(Reuters) – Russia and Ukraine have accused each other of planning to blow up the Kakhovka hydro-electric dam on the Dnipro River, a step that would unleash a devastating flood across a large area of southern Ukraine.
What is the Kakhovka dam, is it about to be blown and what would such a step mean?
SIGNIFICANCE OF THE DAM
* The dam, 30 metres (yards) tall and 3.2 km (2 miles) long, was built in 1956 on the Dnipro river as part of the Kakhovka hydroelectric power plant.
* It holds an 18 km3 reservoir which also supplies water to the Crimean peninsula, annexed by Russia in 2014, and to the Zaporizhzhia nuclear plant, which is also under Russian control.
* The volume of water in the reservoir is about equal to the Great Salt Lake in the U.S. state of Utah.
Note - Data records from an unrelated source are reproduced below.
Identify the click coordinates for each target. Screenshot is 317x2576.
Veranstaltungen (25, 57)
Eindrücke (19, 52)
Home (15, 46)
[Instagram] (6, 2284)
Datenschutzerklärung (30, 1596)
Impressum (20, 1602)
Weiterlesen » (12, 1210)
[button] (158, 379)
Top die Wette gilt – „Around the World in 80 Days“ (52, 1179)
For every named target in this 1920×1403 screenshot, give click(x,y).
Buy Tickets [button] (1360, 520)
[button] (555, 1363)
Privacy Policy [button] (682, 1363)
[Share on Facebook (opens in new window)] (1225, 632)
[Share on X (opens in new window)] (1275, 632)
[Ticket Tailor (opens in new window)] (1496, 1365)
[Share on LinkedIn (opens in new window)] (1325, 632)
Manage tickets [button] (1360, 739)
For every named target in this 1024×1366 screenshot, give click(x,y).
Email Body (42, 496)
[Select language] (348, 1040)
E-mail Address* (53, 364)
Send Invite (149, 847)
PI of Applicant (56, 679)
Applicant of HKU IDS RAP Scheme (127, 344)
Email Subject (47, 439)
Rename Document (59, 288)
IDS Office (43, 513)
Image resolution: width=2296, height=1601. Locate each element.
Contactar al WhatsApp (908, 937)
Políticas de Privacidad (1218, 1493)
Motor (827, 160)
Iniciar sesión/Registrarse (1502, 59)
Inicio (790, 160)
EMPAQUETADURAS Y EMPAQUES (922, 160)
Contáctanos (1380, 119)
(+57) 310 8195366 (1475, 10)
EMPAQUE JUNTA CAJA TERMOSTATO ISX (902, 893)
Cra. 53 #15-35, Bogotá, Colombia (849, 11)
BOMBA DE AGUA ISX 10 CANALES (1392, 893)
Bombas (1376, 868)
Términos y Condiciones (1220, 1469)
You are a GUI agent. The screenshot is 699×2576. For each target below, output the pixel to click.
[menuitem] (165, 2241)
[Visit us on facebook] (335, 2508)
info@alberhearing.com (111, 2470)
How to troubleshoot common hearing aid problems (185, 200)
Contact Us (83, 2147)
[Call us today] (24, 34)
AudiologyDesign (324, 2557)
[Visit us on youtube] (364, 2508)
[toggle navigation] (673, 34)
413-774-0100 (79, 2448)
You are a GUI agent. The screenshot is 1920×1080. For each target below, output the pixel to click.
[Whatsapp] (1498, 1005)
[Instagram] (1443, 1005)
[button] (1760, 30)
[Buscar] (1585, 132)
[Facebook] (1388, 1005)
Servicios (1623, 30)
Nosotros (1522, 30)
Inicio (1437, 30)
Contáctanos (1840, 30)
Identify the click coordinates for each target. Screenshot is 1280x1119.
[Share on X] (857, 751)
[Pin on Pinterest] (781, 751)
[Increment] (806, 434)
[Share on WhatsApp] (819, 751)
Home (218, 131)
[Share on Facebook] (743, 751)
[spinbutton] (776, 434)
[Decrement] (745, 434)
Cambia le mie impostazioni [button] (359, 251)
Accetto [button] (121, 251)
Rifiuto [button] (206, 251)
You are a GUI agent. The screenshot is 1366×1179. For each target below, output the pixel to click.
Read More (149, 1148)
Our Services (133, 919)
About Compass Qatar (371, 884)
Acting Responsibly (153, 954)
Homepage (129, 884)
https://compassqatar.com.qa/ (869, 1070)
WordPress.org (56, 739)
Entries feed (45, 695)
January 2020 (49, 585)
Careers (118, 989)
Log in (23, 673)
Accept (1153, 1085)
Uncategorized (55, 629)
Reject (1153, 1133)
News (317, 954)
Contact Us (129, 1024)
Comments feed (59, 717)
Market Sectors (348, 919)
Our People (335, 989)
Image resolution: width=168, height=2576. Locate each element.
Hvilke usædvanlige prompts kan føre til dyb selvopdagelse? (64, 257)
* Blowing the Soviet-era dam, which is controlled by Russia, would unleash a wall of devastating floodwater across much of the Kherson region which Russia last month proclaimed as annexed in the face of a Ukrainian advance.
* Destroying the Kakhovka hydro-electric power plant would also add to Ukraine’s energy woes after weeks of Russian missile strikes aimed at generation and grid facilities which Kyiv said have damaged a third of its country-wide power network.
ALLEGATIONS
* Ukrainian President Volodymyr Zelenskiy said on Thursday that Russia had mined the dam and was preparing to blow it, a step he compared to the use of weapons of mass destruction.
“I informed the Europeans today, during the meeting of the European Council, about the next terrorist attack, which Russia is preparing for at the Kakhovka hydroelectric power plant,” he said. “Destroying the dam would mean a large-scale disaster.”
Blowing the dam, he said, would also destroy the water supply to Crimea and thus show that Russia had accepted that it could not hold onto the peninsula.
* Sergei Surovikin, the commander of Russian forces in Ukraine, said on Tuesday he had information that Ukrainian forces were preparing a massive strike on the dam and had already used U.S.-supplied HIMARS missiles against it. The result of a major strike, he said, could be a disaster.